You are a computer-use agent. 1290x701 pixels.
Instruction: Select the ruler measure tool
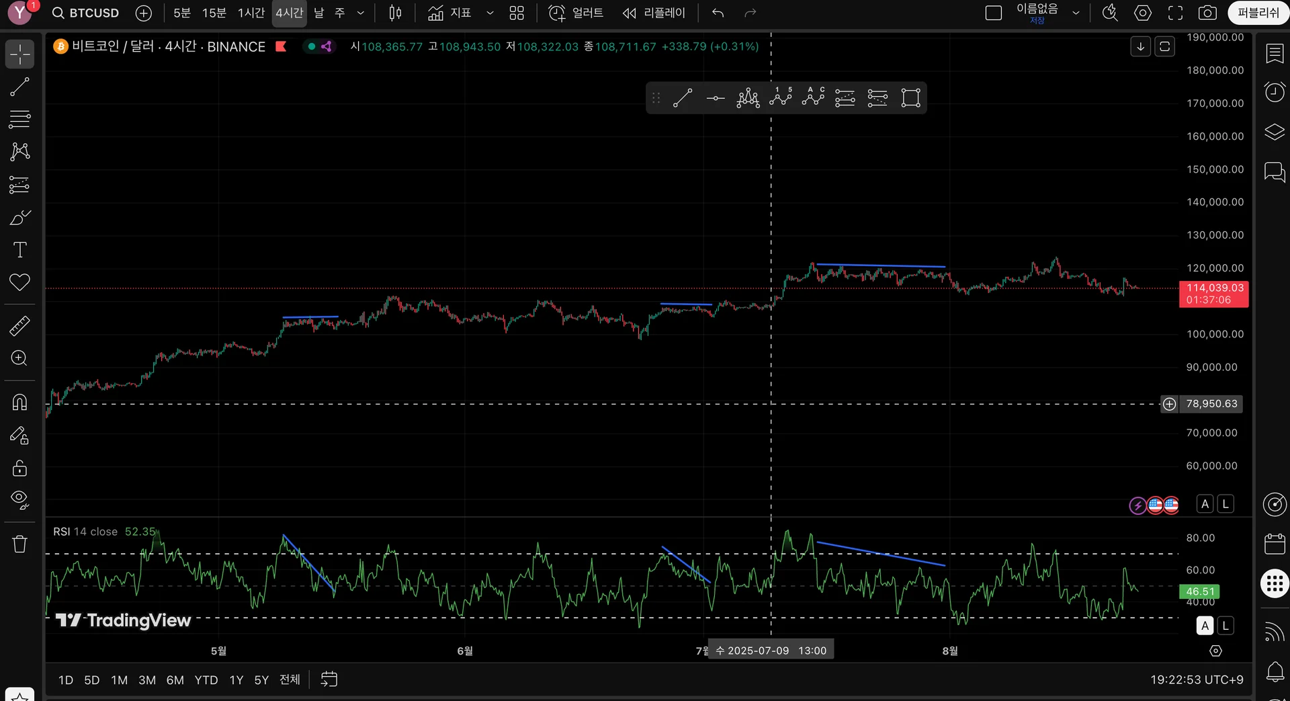[x=19, y=326]
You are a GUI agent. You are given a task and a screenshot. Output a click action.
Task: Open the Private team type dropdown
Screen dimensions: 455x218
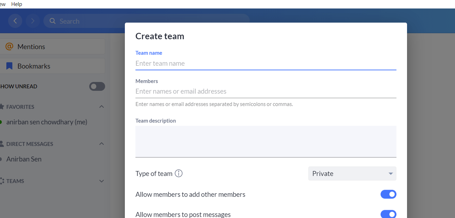[x=352, y=173]
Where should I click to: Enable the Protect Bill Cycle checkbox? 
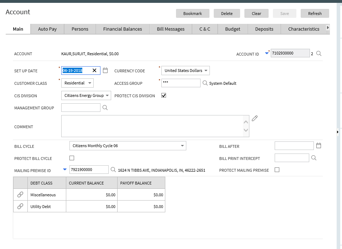click(72, 158)
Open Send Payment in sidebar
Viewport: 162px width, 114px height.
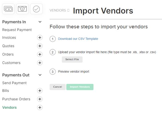pyautogui.click(x=14, y=83)
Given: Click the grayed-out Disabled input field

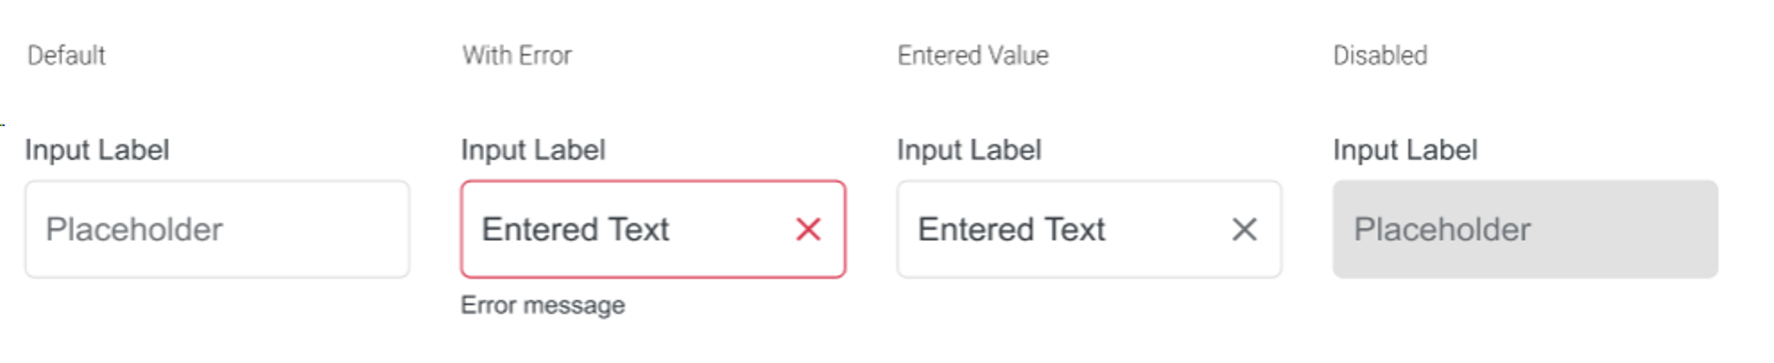Looking at the screenshot, I should pos(1525,229).
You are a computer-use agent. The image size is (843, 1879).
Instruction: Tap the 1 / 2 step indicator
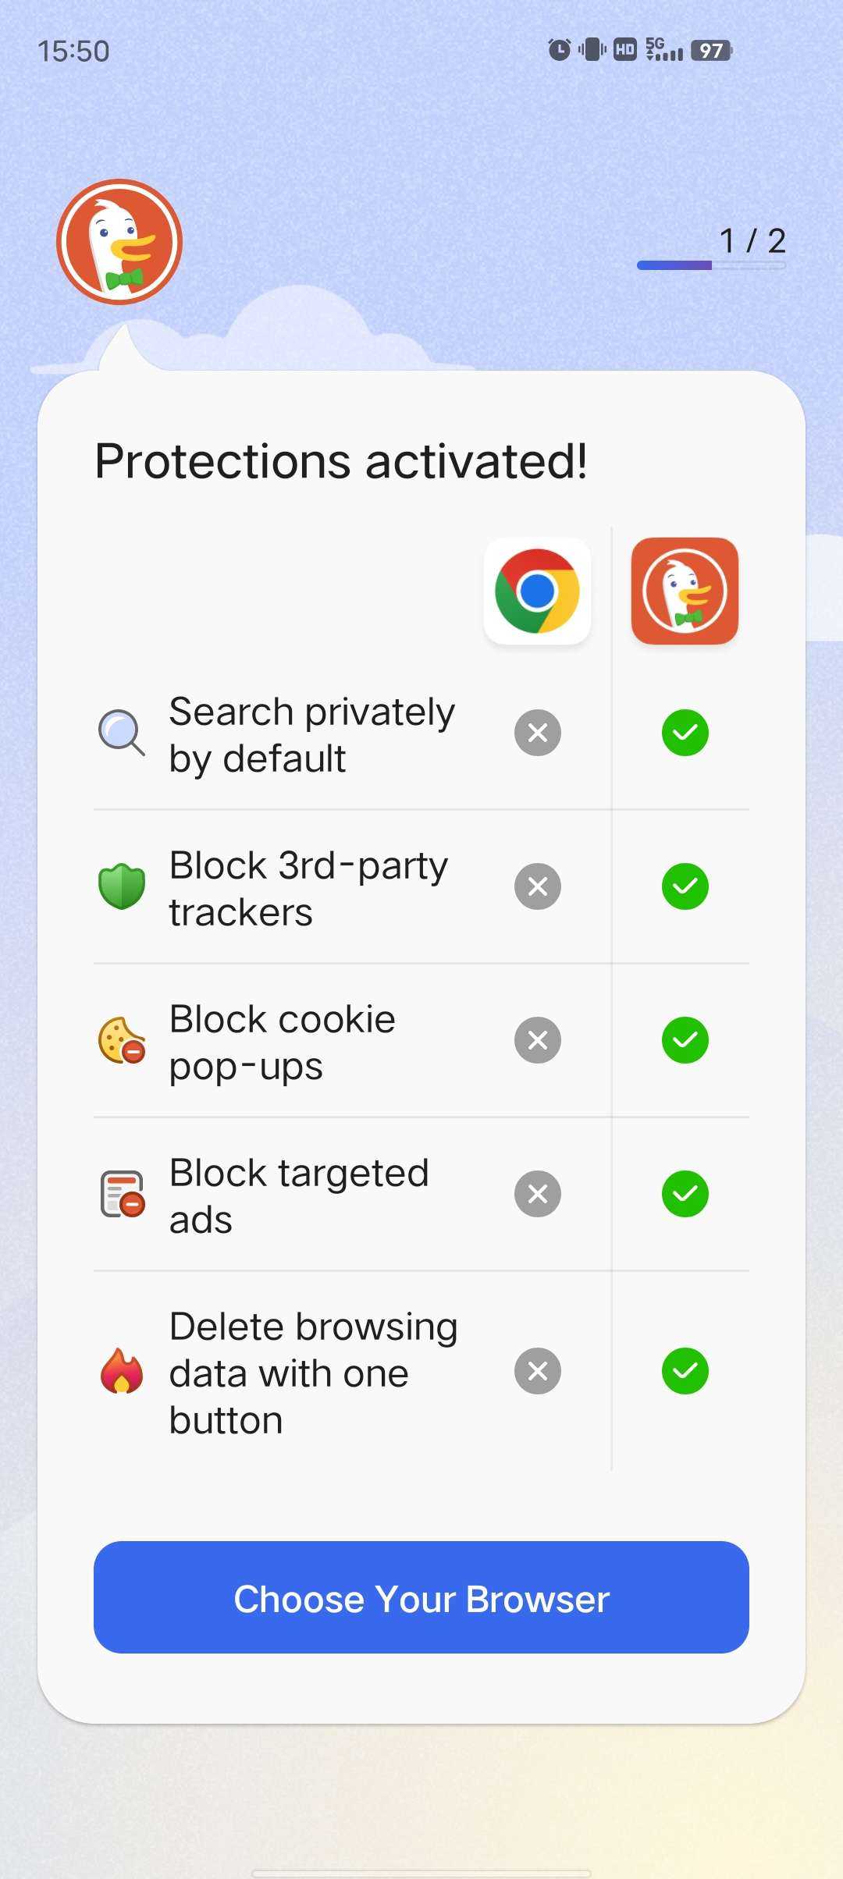(x=752, y=240)
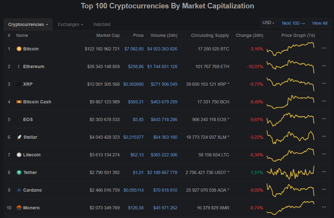Image resolution: width=334 pixels, height=218 pixels.
Task: Click the Tether logo icon
Action: point(19,172)
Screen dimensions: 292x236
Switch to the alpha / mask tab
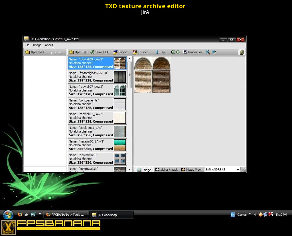tap(166, 170)
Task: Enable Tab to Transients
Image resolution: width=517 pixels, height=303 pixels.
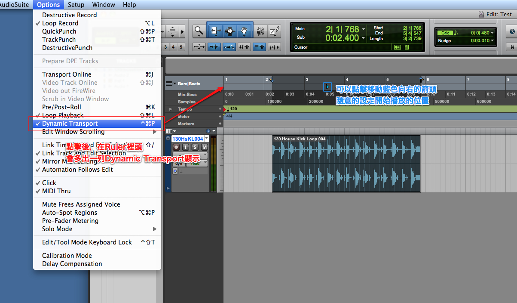Action: coord(214,46)
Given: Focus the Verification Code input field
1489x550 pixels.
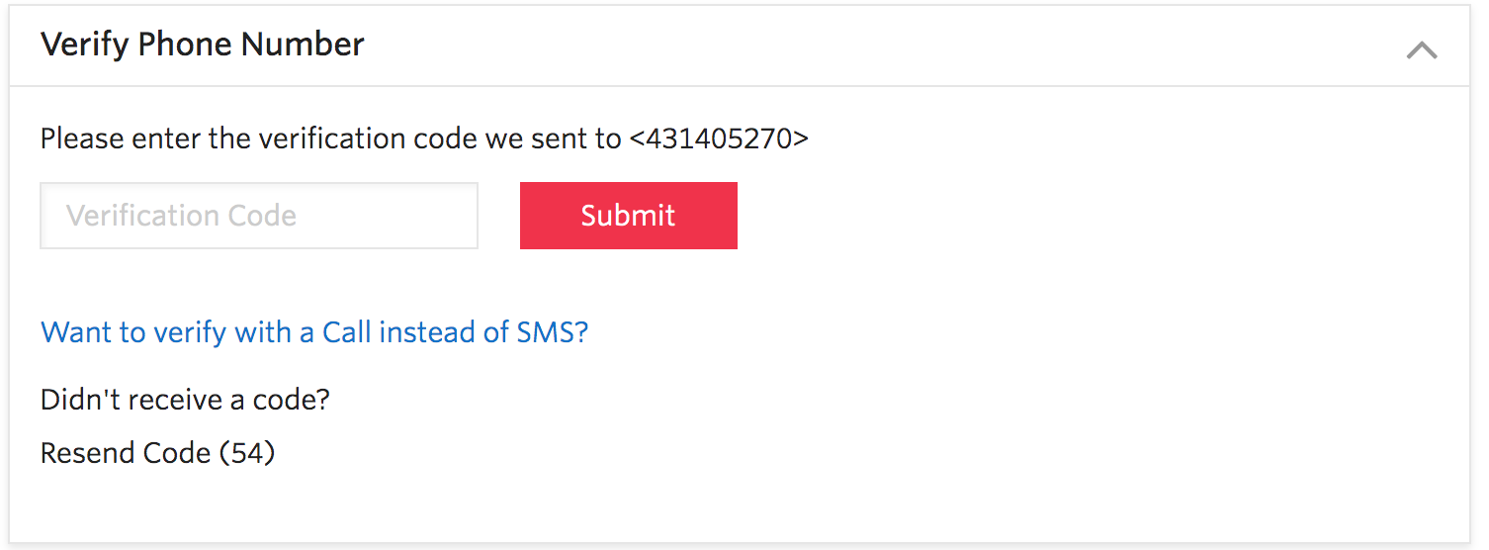Looking at the screenshot, I should click(x=259, y=216).
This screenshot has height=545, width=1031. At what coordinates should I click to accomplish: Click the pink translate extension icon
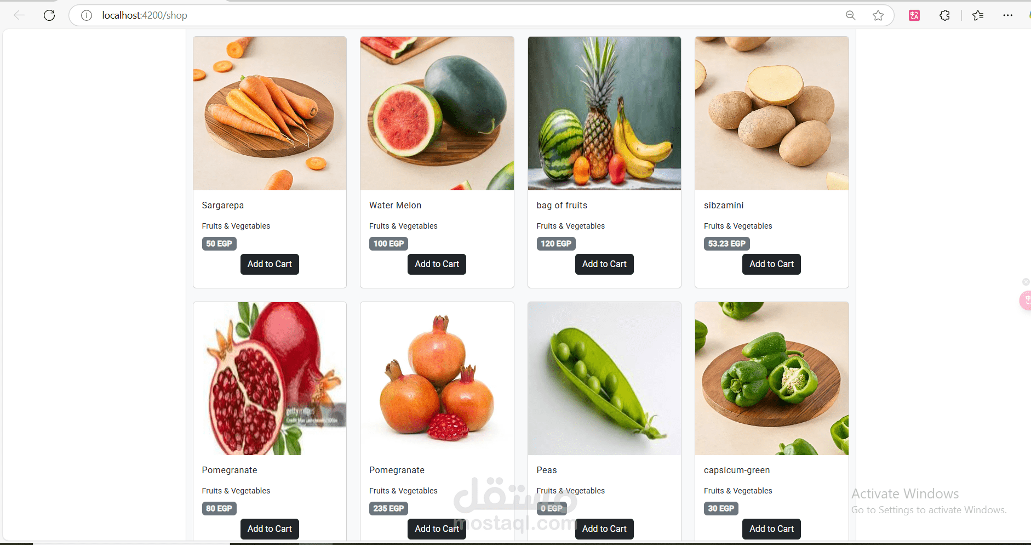[x=914, y=15]
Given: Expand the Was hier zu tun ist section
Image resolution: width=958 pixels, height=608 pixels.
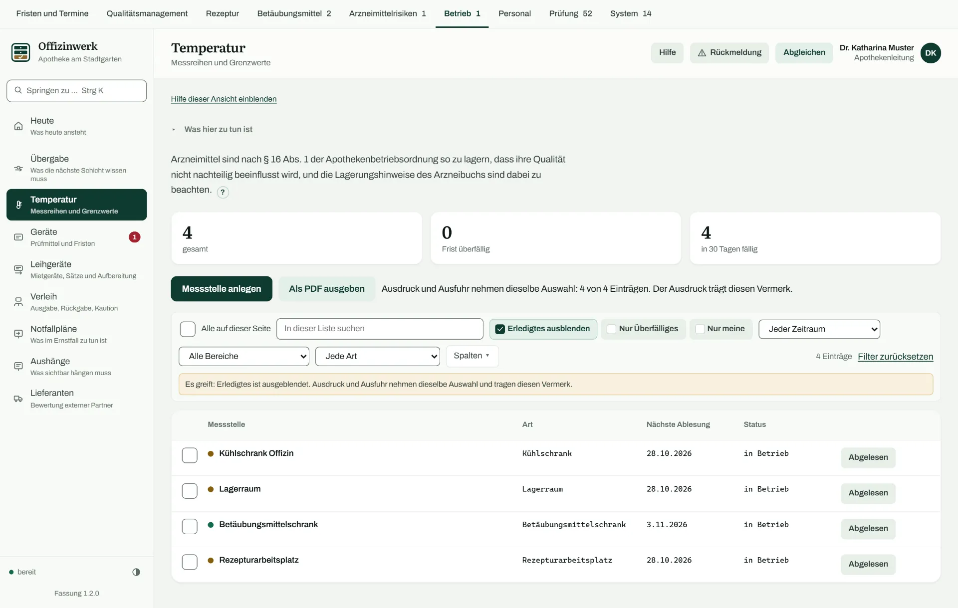Looking at the screenshot, I should coord(219,129).
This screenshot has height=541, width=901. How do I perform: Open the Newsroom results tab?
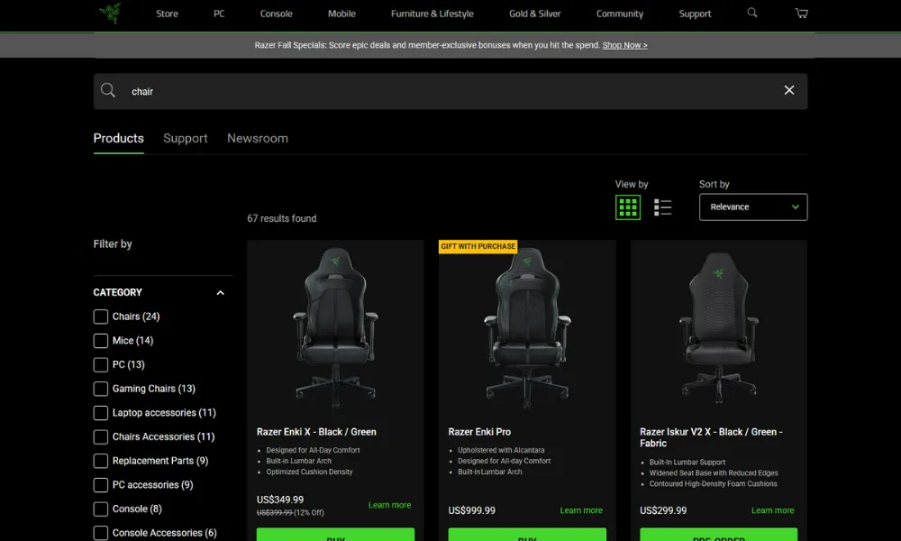[258, 138]
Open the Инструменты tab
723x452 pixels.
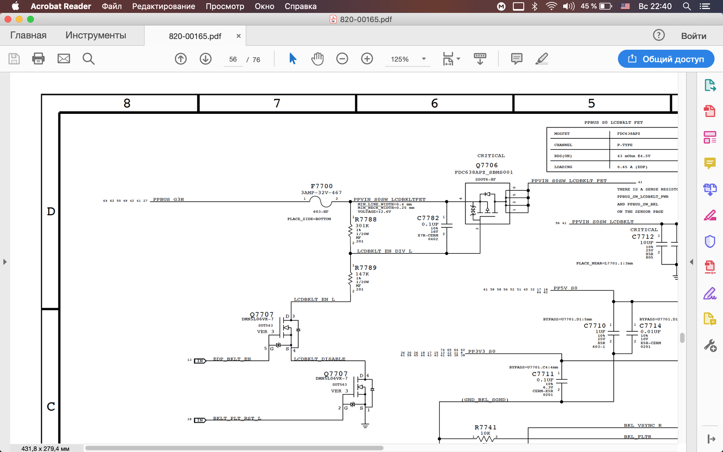pos(96,35)
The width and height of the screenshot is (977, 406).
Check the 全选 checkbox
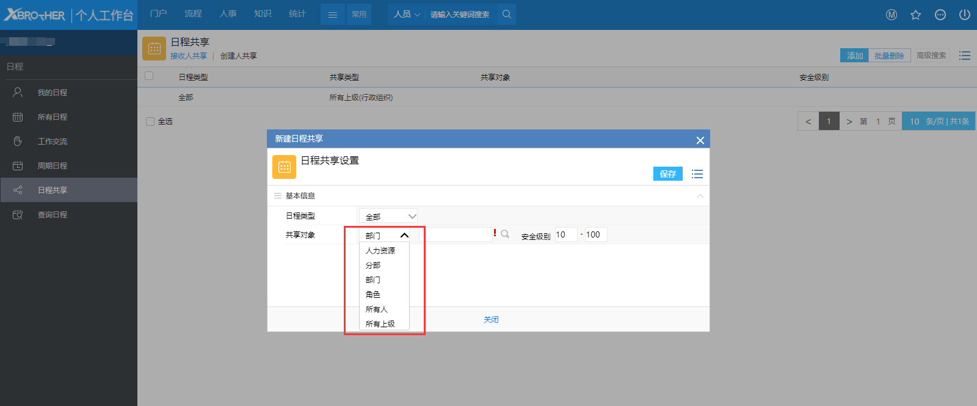click(x=150, y=121)
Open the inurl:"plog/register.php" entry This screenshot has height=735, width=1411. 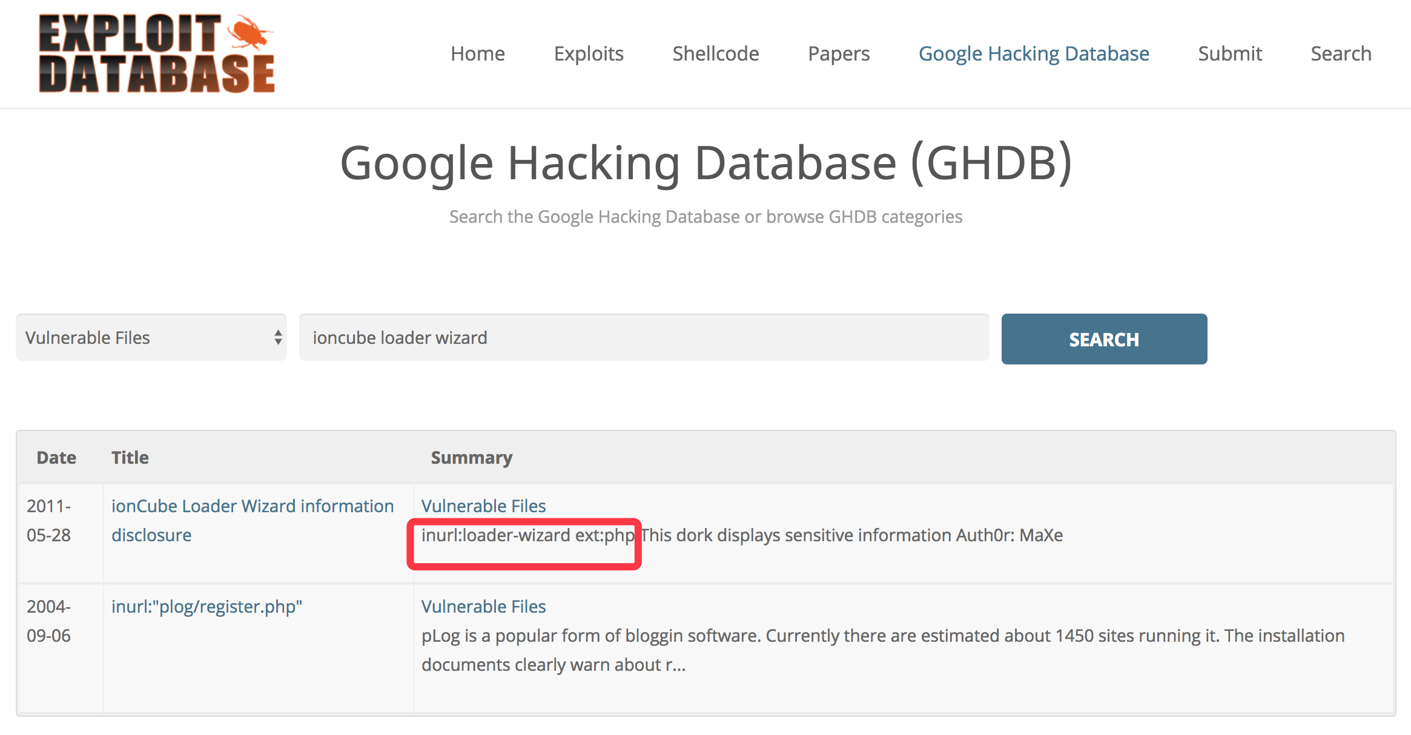207,606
——————
### Requirement
Could you transcribe exactly the entries above, but only the lines from the one with "Task: Open the Private team type dropdown" through the one with "Task: Enable Tab to Transients", and without pictures?

### Written response
Task: Open the Private team type dropdown
Screen dimensions: 455x218
[x=352, y=173]
Where should I click to: Enable the Protect Bill Cycle checkbox? 
click(72, 158)
Open Send Payment in sidebar
Viewport: 162px width, 114px height.
pyautogui.click(x=14, y=83)
Given: Click the grayed-out Disabled input field

Looking at the screenshot, I should pos(1525,229).
You are a computer-use agent. The image size is (843, 1879).
Instruction: Tap the 1 / 2 step indicator
(x=752, y=240)
Image resolution: width=334 pixels, height=218 pixels.
Task: Click the Tether logo icon
Action: point(19,172)
Screen dimensions: 292x236
Switch to the alpha / mask tab
tap(166, 170)
Task: Enable Tab to Transients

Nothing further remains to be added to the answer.